Pode reescrever em uma tabela Markdown, com as colunas Nº e Linha do material, o trecho do material que começa na linha com "At what coordinates" e segue até a linha com "(x=217, y=16)", incluindo as duas e pulando as linhas em branco? Deixe as imagens fora da resposta.

• DADOS FORNECIDOS:
_____
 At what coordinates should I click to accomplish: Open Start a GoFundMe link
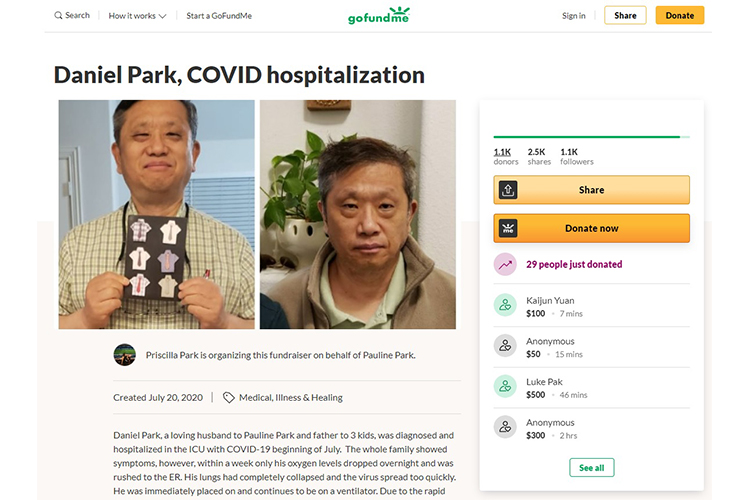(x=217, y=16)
_____
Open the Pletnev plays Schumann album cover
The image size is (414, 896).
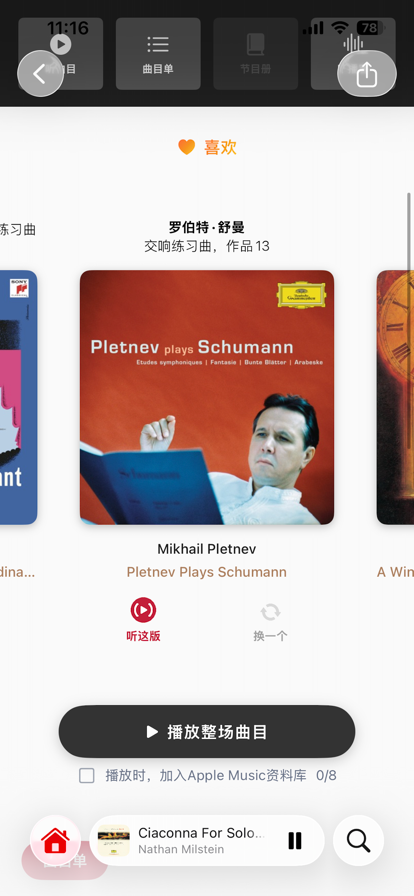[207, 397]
_____
• RESPOSTA DO EXERCÍCIO:
| Nº | Linha do material |
|---|---|
| 1 |  At what coordinates should I click to accomplish: Open Start a GoFundMe link |
| 2 | (x=217, y=16) |